I think I fall somewhere in the middle on what is an appropriate level of affection. Especially on that of a public variety. I am all for holding hands when the desire strikes me. I think that there is nothing wrong with a little flirty cuddling in public and sneaking in a little smooch every now and again. I think a little PDA is cool for all couples. It helps people to open up and be expressive about their emotions and it certainly makes people feel reassured that someone is really into them. Now the extremes of absolutely no PDA or too much PDA just seem flat-out weird to me. When couples hardly speak to each other when in public or do not walk side by side they just give off this cold vibe that makes them appear to not be enjoying each others company. But those couples that are groping it up and tongue kissing at the car every time he opens her car door make me want to vomit! Can you imagine seeing your parents feeling each other up in the Safeway Parking Lot?! GROSS! But indeed, whether you are one of the couples that is totally unaffectionate or over the top lovey-dovey, it’s all good as long as you are on the same page. It just seems like a lot of people come to the table with different understandings. Understandings of what is normal and what is creepy. A difference in what is considered legitimate affection and what is just someone being Clingy.
A lot of people get caught up into the whole super affectionate mold of a relationship at different times. Sometimes you see it very early on or other times you see it after feelings have grown mutually and gradually. But the main thing is that people have to gauge the response of how someone else’s feelings are growing. It would be great if you were to meet someone who you just connected with so strongly that after a week that you felt comfortable holding hands, meeting parents and spending every available moment with them. But the more common occurrence is that you are gonna freak someone out with that type of intense feelings after just 14 days. The word Stalker is so overused by arrogant assholes who like to feed their own ego when it comes to describing how much someone else is into them. And while some people carelessly throw the term around, the characterization does have some merit in some situations.
1. If you can’t allow someone to go out by themselves without wanting to tag along every time they leave your presence……you might be a stalker.
2. If you just happen to pop up someplace to say Hi where you know the person that peeks you interest will be……you might be a stalker.
3. If you make it your business to introduce yourself to friends and family without the presence or approval of your love interest…. you might be a stalker.
Now being a stalker is not all you have to worry about. More commonly than people being flat-out stalkers you have the overly clingy people who not only always want to be in your presence but they act like you are stabbing them in the heart when you tell them you need a little space. The type of person who is completely ignorant to the concept of spending some time apart, so that you don’t entirely lose your identity and become just one disgustingly close one word entities like Brangelina or Beniffer or any of those other ridiculous names we give celebrity couples who are attached at the hip. I can admit that I had to grow into the understanding of personal space being important. I am totally fine being with whoever I am dating for and entire day and not feel cooped up or trapped by their presence. (Meanwhile she probably feels like I am crowding the hell out of her) But at the same time I do like to do things with my friends from time to time to stay in touch and I have learned to be really conscious of crowding the woman I am dating. I have become so conscious, that I actually encourage her to do things with her friends. Not really so much because I am tired of her but I don’t want her to get tired of me.
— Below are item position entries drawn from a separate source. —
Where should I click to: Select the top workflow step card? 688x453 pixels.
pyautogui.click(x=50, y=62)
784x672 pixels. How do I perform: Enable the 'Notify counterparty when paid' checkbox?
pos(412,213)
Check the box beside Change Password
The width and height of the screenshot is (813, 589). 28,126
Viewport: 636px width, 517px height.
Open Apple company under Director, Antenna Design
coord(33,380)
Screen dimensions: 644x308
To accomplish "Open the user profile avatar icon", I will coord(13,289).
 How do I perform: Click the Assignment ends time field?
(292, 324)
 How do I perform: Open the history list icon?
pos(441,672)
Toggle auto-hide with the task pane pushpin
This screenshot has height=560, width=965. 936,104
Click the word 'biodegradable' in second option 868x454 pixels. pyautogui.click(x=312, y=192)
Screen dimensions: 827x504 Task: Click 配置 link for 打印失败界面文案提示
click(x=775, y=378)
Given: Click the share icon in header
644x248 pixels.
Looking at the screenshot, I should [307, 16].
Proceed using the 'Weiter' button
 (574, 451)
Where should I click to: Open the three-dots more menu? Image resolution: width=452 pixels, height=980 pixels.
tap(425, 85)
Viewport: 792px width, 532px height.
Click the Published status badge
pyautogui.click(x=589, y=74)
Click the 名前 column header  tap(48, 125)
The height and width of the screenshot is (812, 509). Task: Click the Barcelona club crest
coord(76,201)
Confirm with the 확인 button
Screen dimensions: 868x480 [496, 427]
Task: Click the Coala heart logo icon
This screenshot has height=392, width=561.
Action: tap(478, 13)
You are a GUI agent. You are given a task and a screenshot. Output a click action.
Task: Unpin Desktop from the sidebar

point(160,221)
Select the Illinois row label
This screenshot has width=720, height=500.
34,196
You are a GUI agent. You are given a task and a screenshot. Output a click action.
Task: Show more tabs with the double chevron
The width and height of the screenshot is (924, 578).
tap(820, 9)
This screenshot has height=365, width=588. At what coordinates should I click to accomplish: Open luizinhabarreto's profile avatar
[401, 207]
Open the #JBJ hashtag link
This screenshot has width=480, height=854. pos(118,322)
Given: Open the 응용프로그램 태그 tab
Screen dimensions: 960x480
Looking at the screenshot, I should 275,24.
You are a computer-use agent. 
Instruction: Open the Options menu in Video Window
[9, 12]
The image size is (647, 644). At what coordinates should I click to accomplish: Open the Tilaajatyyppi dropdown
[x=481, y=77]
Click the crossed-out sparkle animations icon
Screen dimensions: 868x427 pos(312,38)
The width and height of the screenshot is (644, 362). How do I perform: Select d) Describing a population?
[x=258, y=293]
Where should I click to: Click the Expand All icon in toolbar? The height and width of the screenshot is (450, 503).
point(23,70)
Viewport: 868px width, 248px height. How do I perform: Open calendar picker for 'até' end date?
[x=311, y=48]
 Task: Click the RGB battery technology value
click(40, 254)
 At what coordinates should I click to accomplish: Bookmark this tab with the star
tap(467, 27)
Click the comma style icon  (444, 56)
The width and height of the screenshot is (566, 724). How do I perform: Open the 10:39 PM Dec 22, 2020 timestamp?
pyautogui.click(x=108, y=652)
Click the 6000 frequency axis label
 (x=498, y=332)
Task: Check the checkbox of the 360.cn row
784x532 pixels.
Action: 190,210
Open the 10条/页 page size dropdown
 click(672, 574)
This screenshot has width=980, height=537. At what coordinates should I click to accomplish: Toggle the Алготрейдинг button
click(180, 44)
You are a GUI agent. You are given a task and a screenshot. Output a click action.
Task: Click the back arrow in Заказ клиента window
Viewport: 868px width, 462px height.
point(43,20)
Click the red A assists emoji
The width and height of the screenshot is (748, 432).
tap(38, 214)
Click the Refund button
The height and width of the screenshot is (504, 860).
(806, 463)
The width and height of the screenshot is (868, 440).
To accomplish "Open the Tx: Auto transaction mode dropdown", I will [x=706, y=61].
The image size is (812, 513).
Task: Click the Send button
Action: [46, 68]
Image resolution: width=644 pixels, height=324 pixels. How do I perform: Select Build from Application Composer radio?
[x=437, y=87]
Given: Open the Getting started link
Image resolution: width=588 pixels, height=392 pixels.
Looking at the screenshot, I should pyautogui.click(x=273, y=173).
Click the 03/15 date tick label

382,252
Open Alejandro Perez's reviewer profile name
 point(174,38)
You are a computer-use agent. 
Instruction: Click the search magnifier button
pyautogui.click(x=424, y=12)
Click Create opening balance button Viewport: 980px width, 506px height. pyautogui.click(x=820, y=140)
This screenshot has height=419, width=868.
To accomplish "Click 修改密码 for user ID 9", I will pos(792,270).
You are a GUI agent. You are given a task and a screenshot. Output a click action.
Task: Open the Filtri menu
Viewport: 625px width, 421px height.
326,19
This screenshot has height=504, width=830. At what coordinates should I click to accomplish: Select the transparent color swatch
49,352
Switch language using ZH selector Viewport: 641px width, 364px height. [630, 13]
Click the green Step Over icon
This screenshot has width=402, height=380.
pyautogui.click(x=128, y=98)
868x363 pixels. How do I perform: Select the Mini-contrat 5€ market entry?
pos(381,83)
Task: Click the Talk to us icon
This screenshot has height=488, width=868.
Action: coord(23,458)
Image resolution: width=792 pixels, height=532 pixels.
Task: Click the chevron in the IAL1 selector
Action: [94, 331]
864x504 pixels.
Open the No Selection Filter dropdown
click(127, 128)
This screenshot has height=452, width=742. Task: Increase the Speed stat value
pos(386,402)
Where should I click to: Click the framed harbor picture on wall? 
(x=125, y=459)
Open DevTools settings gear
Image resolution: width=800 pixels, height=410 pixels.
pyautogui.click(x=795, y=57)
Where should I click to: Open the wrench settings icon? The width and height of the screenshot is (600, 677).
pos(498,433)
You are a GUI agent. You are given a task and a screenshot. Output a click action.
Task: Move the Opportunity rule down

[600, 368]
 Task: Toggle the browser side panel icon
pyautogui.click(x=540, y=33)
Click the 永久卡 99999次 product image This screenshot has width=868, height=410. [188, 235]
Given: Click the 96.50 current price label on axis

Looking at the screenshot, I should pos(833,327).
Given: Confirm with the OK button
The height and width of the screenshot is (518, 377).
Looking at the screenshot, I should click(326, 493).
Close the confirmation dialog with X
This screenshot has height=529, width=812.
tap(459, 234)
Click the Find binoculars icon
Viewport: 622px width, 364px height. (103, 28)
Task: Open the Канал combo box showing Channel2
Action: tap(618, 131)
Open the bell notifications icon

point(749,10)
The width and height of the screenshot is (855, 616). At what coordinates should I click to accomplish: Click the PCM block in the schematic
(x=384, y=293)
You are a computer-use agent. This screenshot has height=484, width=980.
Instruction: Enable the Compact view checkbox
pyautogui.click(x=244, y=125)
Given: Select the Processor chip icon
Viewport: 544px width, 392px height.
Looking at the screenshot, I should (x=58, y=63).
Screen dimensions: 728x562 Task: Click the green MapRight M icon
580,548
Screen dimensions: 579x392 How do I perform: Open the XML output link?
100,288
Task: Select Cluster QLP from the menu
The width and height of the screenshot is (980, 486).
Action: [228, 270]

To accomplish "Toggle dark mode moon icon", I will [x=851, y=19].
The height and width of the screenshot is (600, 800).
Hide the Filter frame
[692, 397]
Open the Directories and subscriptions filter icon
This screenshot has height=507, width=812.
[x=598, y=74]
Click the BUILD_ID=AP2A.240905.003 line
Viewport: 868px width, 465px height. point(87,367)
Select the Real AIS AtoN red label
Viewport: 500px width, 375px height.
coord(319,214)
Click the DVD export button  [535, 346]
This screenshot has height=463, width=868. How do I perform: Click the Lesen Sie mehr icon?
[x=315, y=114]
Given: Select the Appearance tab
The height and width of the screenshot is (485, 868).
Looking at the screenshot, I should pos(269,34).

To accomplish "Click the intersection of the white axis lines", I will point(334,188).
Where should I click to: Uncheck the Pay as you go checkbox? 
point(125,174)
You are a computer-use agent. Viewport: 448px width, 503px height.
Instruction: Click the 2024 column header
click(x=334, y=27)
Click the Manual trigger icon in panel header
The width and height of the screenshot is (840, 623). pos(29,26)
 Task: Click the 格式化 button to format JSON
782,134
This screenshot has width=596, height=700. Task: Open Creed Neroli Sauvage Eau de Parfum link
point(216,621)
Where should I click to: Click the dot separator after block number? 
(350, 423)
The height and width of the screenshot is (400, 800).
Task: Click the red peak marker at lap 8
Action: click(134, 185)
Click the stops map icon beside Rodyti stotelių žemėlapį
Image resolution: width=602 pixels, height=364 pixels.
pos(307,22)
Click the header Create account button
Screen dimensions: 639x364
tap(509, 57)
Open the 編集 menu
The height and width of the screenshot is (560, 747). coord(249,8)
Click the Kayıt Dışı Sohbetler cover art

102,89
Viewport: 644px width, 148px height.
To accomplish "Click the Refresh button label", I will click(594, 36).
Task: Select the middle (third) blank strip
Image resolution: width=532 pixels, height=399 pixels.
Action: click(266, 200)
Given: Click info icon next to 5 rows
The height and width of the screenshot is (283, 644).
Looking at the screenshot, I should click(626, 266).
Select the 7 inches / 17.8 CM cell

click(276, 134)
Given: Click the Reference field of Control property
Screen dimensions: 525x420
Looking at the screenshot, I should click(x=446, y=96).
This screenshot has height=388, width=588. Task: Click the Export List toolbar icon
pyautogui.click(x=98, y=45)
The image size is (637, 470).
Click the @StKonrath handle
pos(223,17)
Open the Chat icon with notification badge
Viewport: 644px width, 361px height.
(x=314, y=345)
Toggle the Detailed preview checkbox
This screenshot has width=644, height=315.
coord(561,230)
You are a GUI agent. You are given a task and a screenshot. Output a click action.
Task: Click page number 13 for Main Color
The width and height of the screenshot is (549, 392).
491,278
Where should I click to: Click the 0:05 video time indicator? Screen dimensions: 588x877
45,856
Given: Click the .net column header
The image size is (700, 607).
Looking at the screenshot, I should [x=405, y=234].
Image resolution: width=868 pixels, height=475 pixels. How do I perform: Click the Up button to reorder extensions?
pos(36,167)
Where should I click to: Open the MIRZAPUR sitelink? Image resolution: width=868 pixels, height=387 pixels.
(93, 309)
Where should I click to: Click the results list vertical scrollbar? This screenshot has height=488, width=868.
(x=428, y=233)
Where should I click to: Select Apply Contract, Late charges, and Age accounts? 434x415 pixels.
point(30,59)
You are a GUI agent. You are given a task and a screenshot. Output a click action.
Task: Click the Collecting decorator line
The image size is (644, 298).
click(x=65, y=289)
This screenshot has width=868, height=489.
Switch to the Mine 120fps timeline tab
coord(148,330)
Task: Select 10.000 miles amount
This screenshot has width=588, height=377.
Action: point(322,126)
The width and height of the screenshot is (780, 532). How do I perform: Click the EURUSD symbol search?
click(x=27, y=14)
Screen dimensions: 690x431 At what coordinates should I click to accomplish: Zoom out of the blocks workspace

And like I mentioned, this was not always the case for me. I can remember being with my first serious girlfriend at 21 and it seemed like we were always together. We worked together, rode home together, spent weekends together, hung out with the same crew of people. Just wayyy too much. But I learned from that experience that not everyone is OK with that like I was and that I needed to respect that. I put a lot of my perspective on this dynamic on the way that I was raised. My parents never really took a lot of separate time to be away from each other that wasn’t work related. When they went to the movies, they went together. When they went to the mall, they went together. When they took trips, they went together. And I suppose that is where my natural understanding of relationships was born from. There were no Guys trips to Vegas or Girls trips to the Bahamas. They did those things together. The difference is that my parents got married at 18 and 21 so they have grown up together as oppose to being someone who has built all of their adult life as a single person with space and time to be…….unattached.
How many of us follow patterns of our upbringings to navigate us through the maze that is adult relationships? Probably 85% of us. The good and the bad. But the trouble is that there are a lot of us that are much older singles than out parents ever were. So when we call people at 30, who stay the night and it turns into a week…. clingy, it rings foreign to some people because those same people are used to seeing relationships (parents) spend all of their time together in close proximity under one roof. And the thought of Clinginess is not even brought up because this is just life! Have some patience. A little understanding. Know that someone wanting to spend a lot of time around you is not the worst sort of situation in the world. If you want some alone time, start by encouraging your unrequited love to do the same. Start with something that is distinctly gender based. Something that only a lady or a gentleman would be interested in doing. Get your boyfriend football tickets or get your girlfriend a gift certificated to the day spa. Anything. We all know how hard it can be to tell someone that you need a break from them. Those conversations rarely go over well. But better to deal with the initial discomfort and speak on it tactfully, than having to blow up on someone because you feel like they are Stalking your whole life.